El estado de las cuentas públicas es particularmente delicado y la administración Kirchner apela a todo tipo de cosmética para que contablemente se muestre orden. El despilfarro se comió los impuestos de emergencia -cheque y retenciones-, los fondos de los trabajadores en las ex-AFJP, los fideicomisos y ahora apuntan a las cuentas del Banco Central generando un déficit cuasi fiscal.
Es que la política cambiaria y monetaria está sujeta a los designios de la Casa Rosada y la aspiradora de fondos está conectada directamente al BCRA.
El gobierno obliga al BCRA a girar las utilidades obtenidas por la colocación de las reservas internacionales. Sin embargo, no sólo gira la rentabilidad efectivamente percibida sino que lo obliga a girar la diferencia por la variación de las valuaciones de las distintas monedas que componen las reservas.
Dicho de otro modo, mediante un artilugio contable, el gobierno obliga a transferir el producto de la colocación de las reservas aun cuando no fueron percibidas, esto es computar como utilidades la diferencia cambiaria de las reservas, devengada pero no realizada, ni realizable puesto que no hay operaciones de compra venta.
Esto implica una caída en terreno negativo de las cuentas del BCRA y la justificación del gobierno, sin entender el riesgo en que cae el país, es que las reservas son para aplicar en políticas contracíclicas.
Además, el déficit cuasi fiscal se va ahondando porque el costo de los pasivos financieros del BCRA supera los ingresos por colocación de reservas debido al enjuague contable antes mencionado.

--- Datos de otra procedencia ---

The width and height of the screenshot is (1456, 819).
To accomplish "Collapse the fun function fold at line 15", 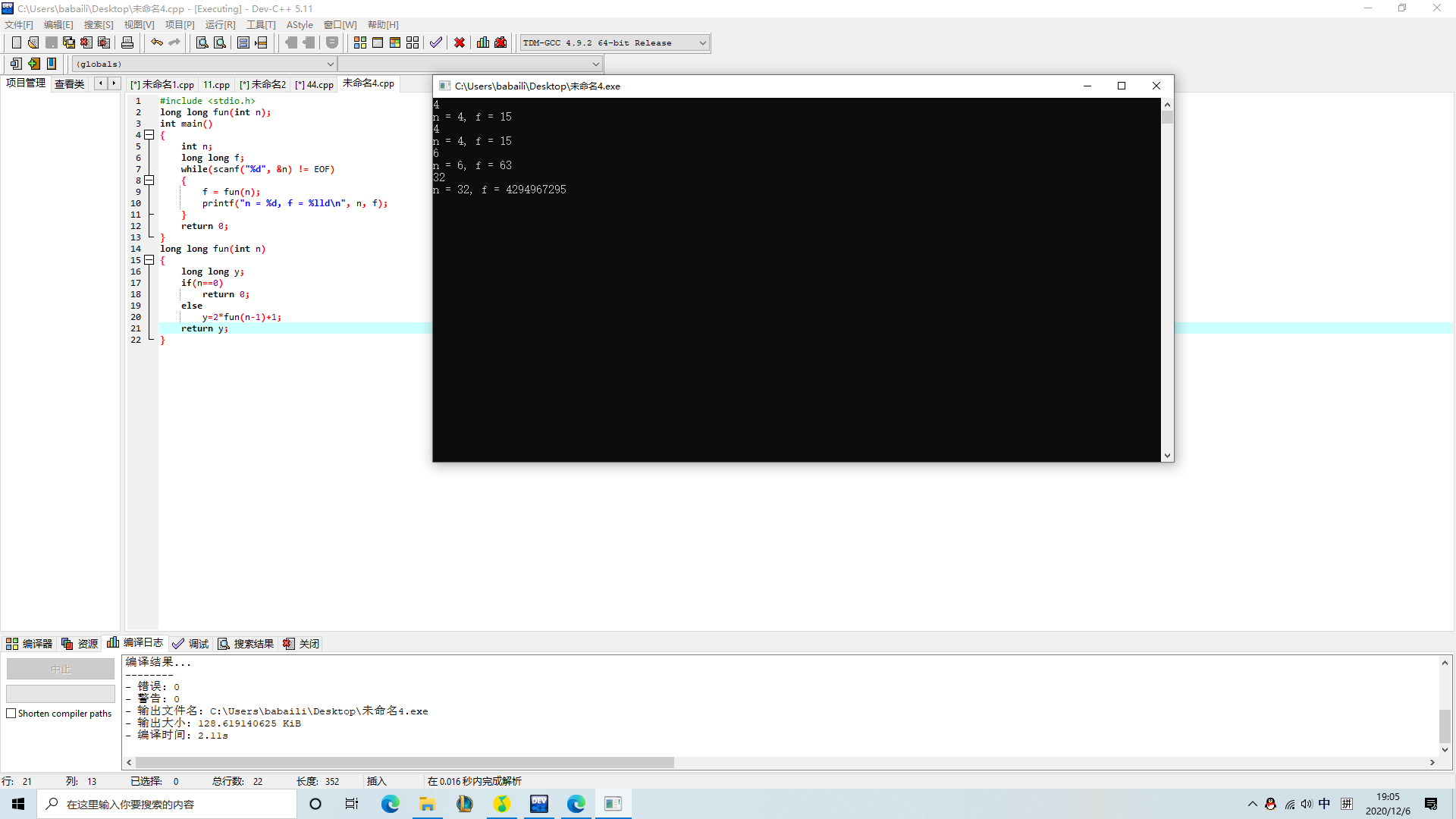I will click(x=149, y=260).
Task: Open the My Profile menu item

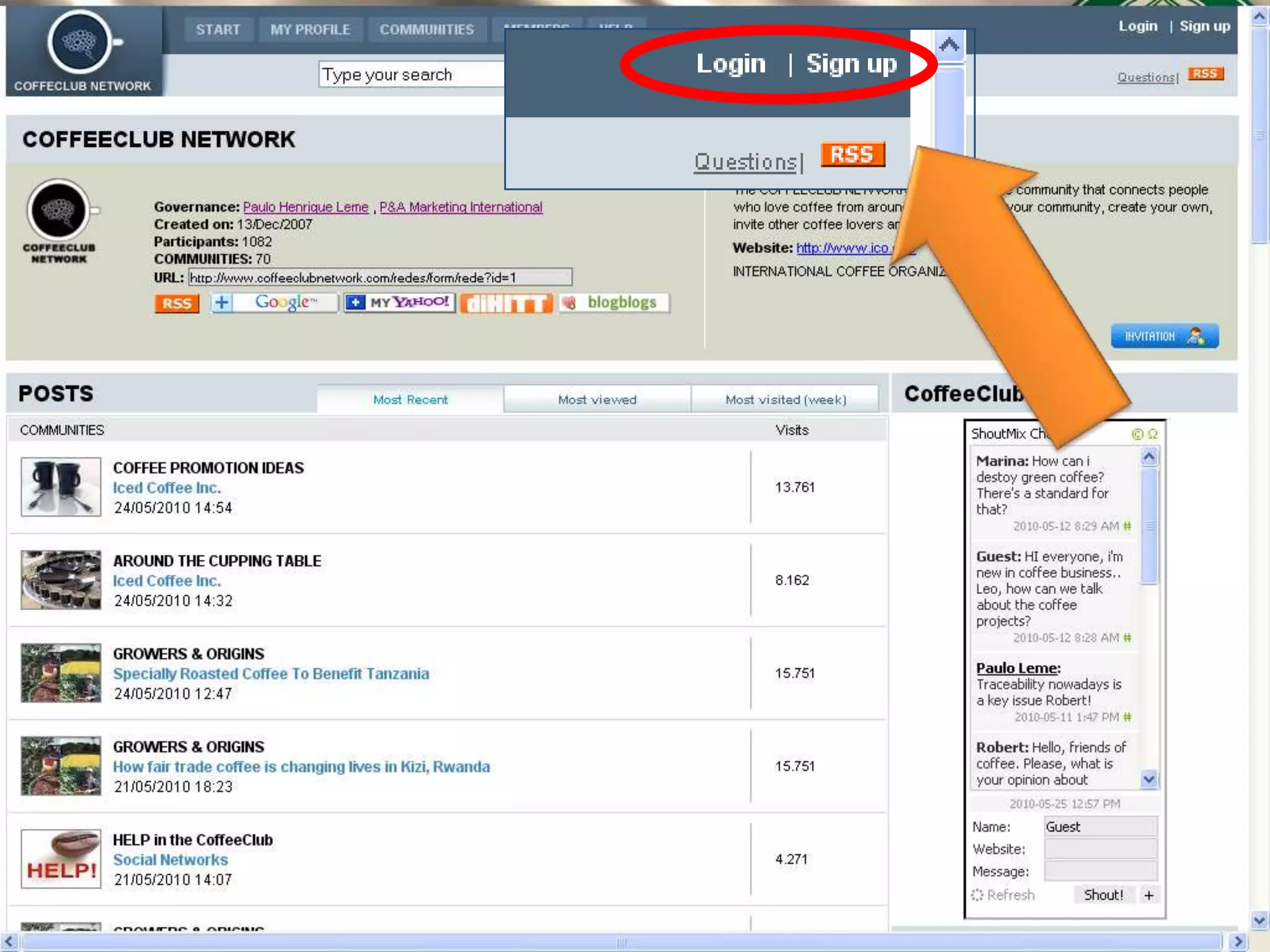Action: (310, 29)
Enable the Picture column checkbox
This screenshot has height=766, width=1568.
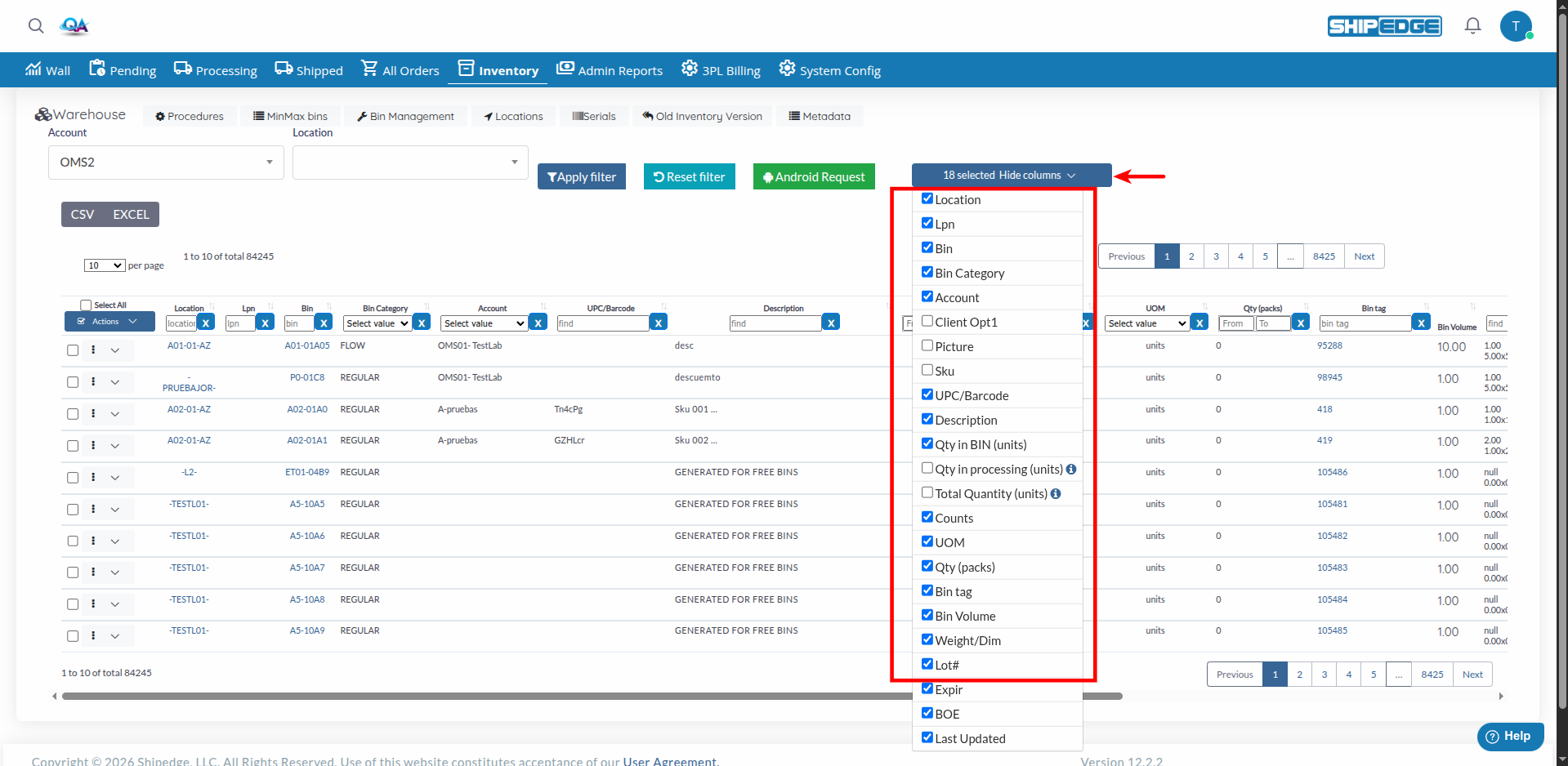point(927,345)
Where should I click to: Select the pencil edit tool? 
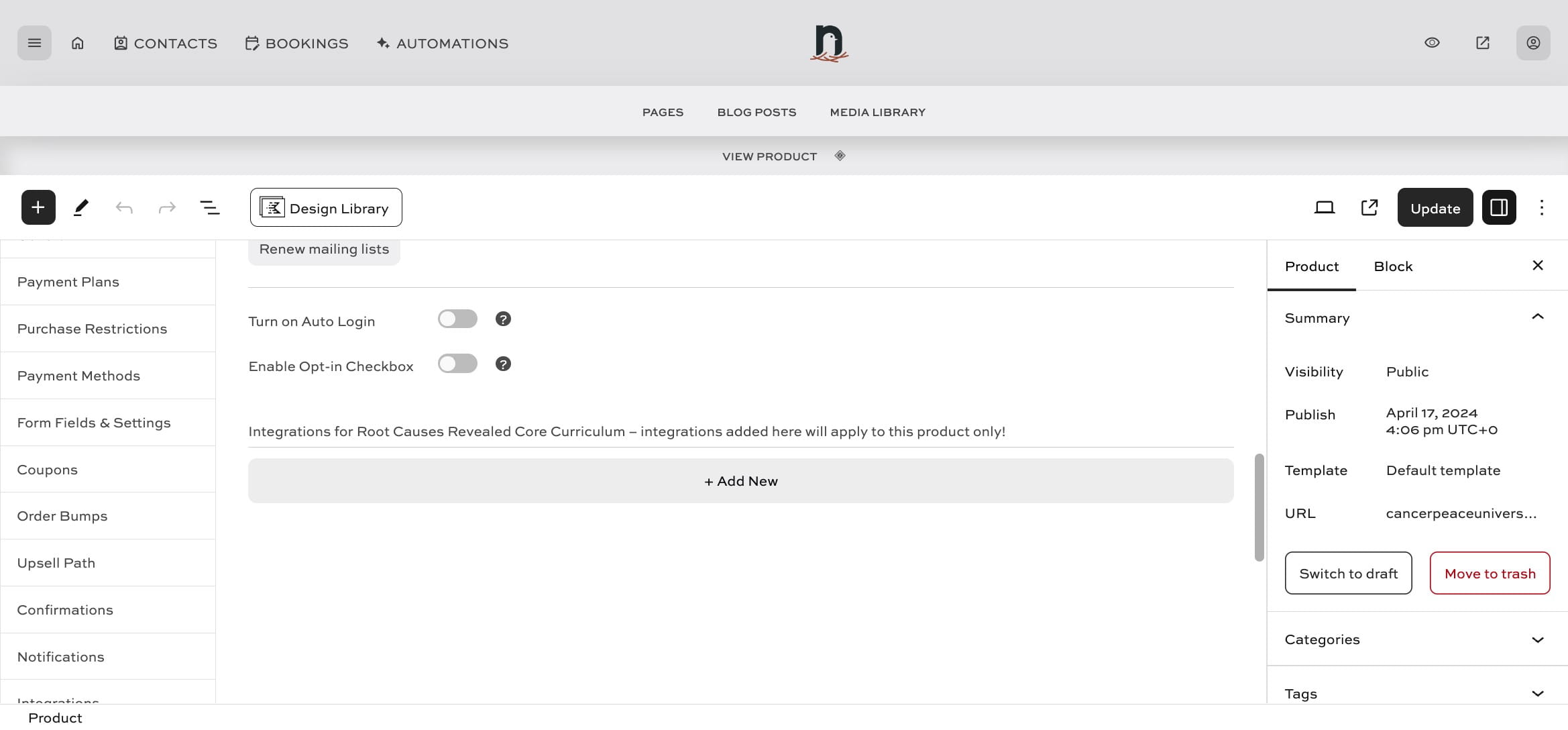pos(81,207)
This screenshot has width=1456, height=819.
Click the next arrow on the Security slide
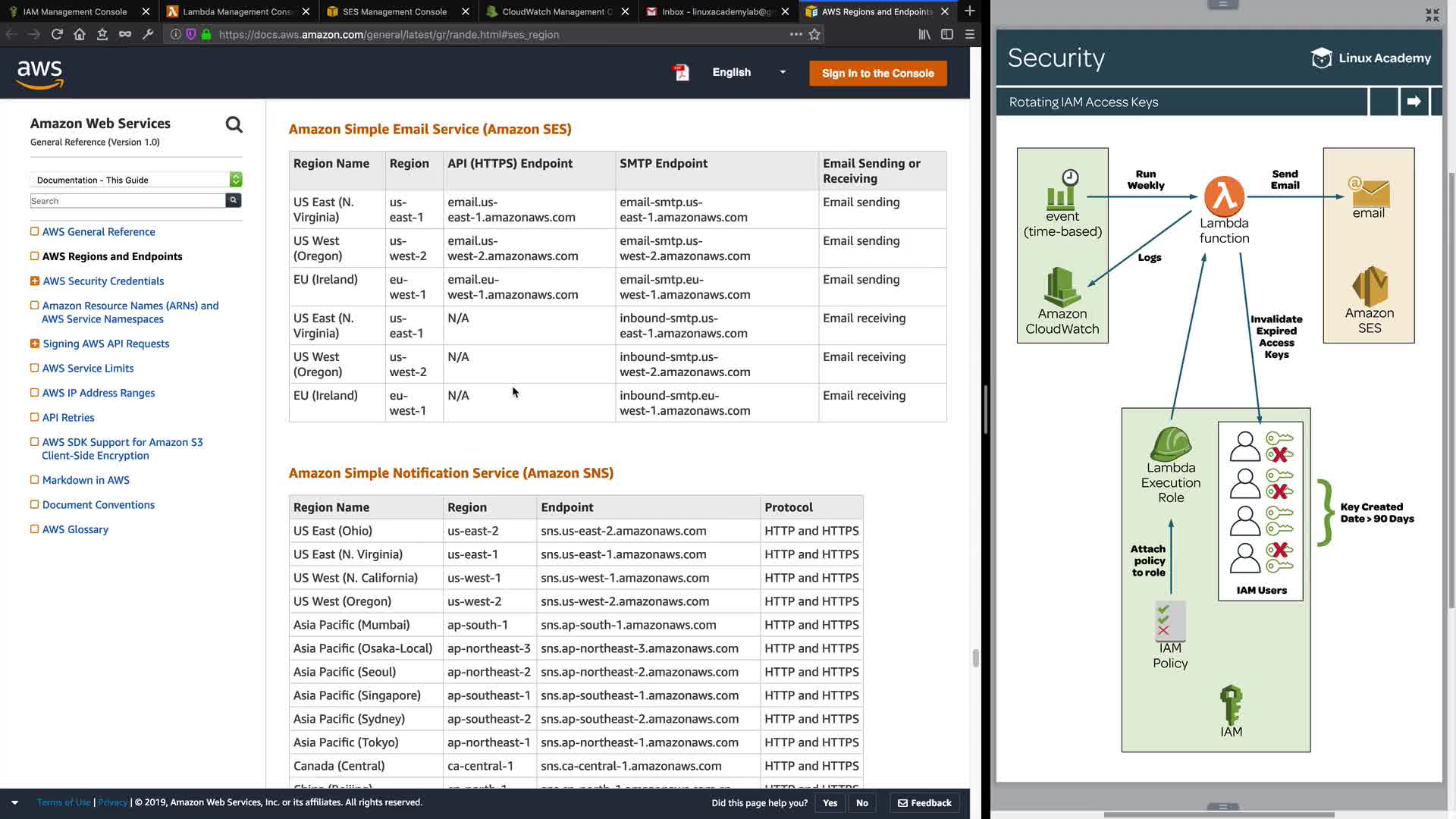coord(1414,102)
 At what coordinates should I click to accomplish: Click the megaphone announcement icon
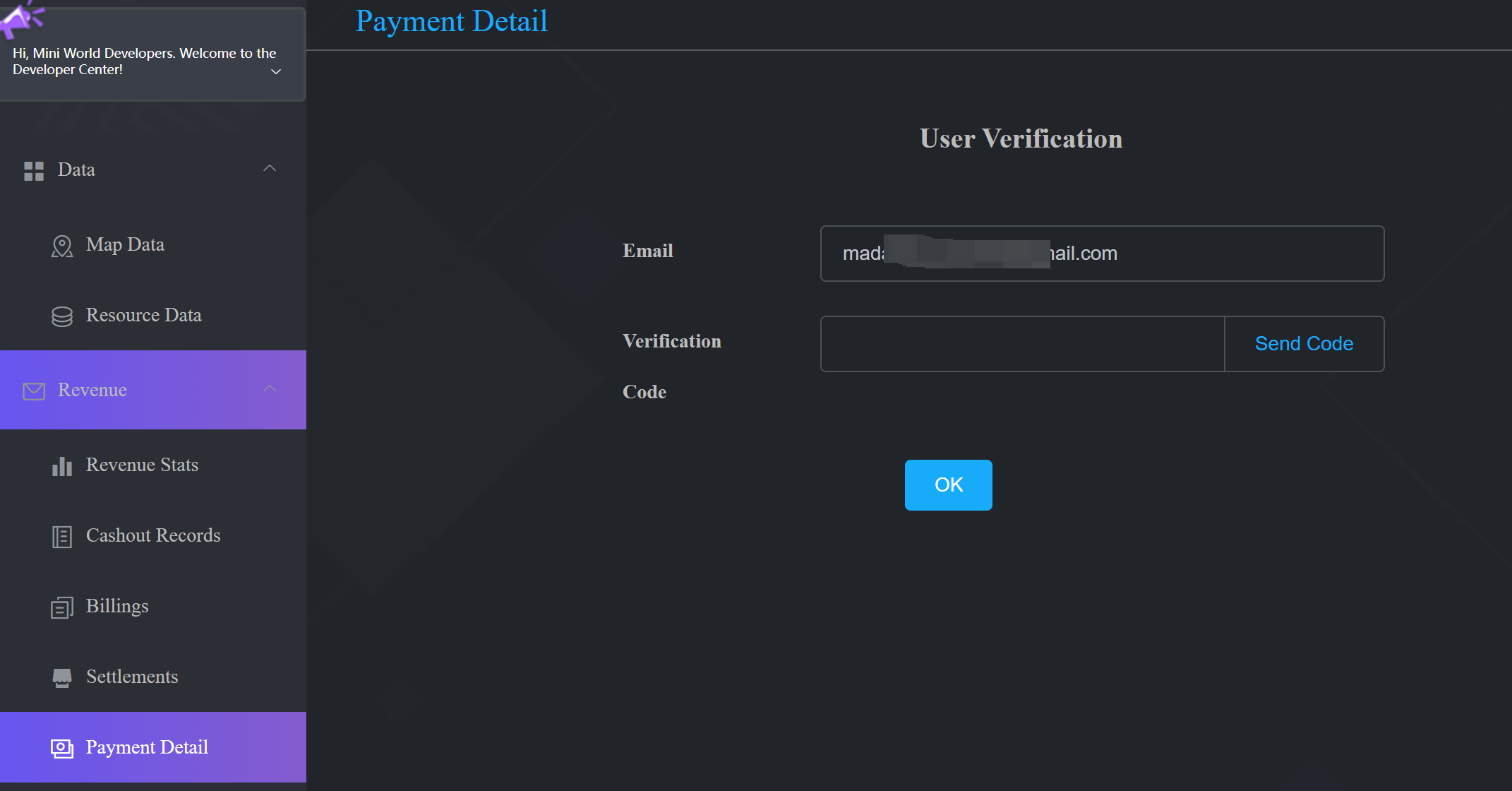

Pero hay un efecto más que alimenta la hipótesis de un embrión inflacionario: los mayores giros por el efecto contable implican un impacto directo sobre los agregados monetarios sin una contrapartida efectiva en divisas en el nivel de reservas. Es decir, suben los pesos en circulación pero no las divisas de las reservas.
Pero lejos de preocuparse, el gobierno fertiliza el germen inflacionario. La aplicación de licencias no automáticas a productos importados, la sanción de leyes de proteccionismo a bienes tecnológicos y el impedimento al ingreso de bienes sin contrapartida de exportación colocan mayores rigideces y trabas a la economía. Esto es menos bienes para, cuanto menos, igual demanda, lo cual implica más inflación, una feroz distorsión en todo el sistema de precios relativos y menos calidad de bienes.
En suma, la caída en el nivel de actividad en varios rubros se combina con una plataforma inflacionaria para dar como resultado un efecto devastador. El cuento de un modelo de país viejo y fracasado.